_Exercise directions_: Word-for-word transcription needed. Include every entry below but no pictures.

Collected data
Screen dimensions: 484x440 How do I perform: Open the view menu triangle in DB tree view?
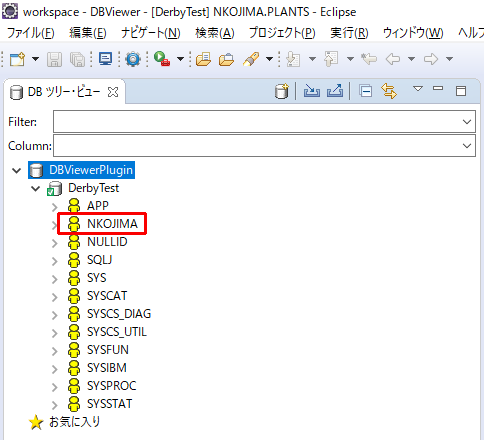pos(418,88)
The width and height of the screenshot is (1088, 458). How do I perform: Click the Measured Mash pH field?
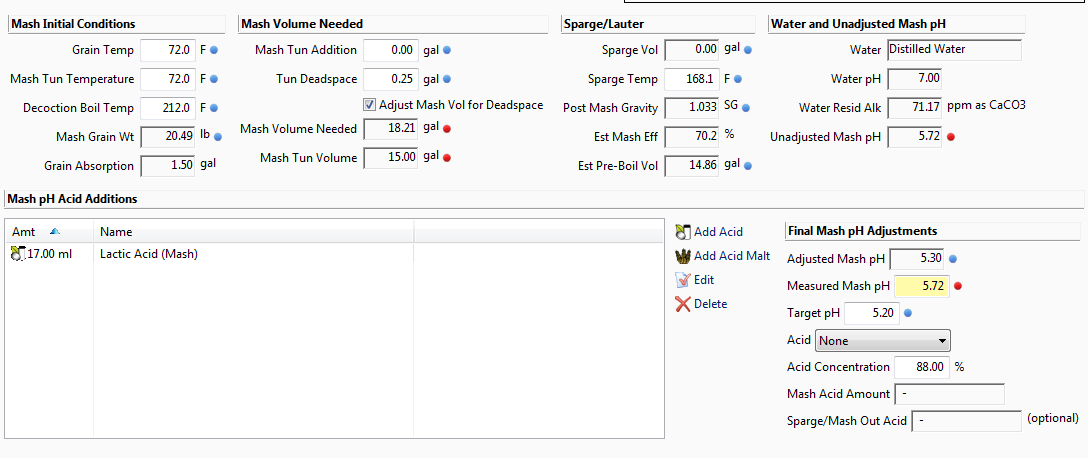click(923, 286)

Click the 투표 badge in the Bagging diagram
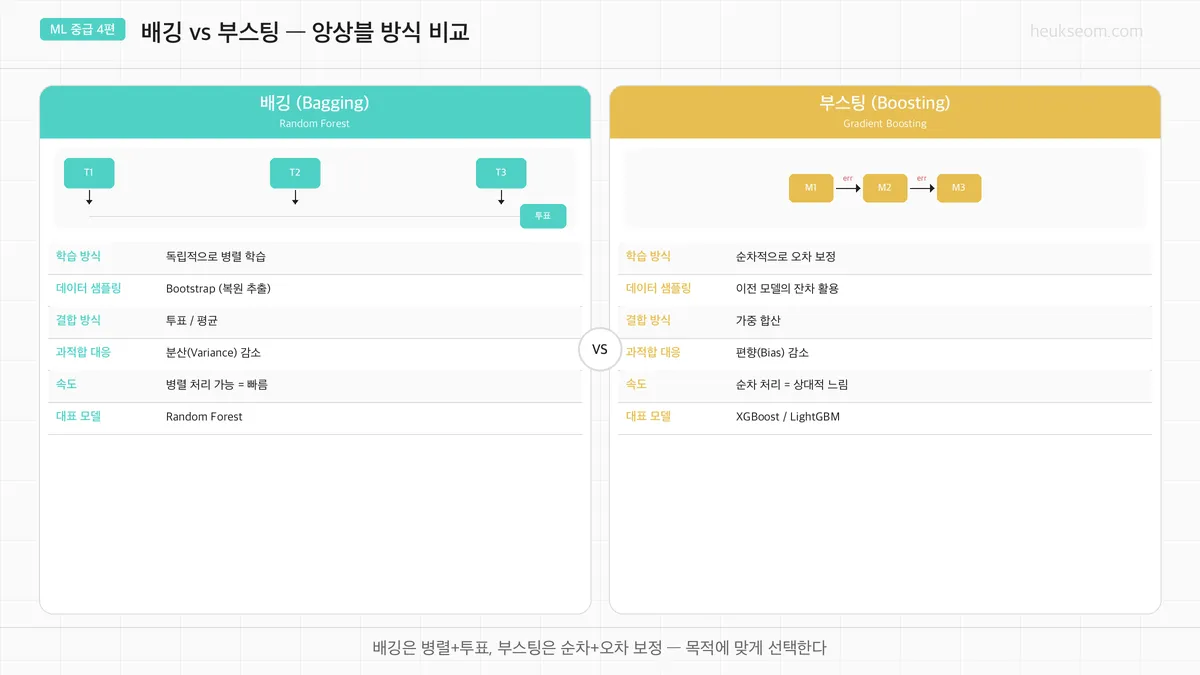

_Solution for this exercise_:
Screen dimensions: 484x440 How do I perform: Open the view menu triangle in DB tree view?
pos(418,88)
The width and height of the screenshot is (1088, 458). How do I perform: Click the Measured Mash pH field?
click(923, 286)

Click the 투표 badge in the Bagging diagram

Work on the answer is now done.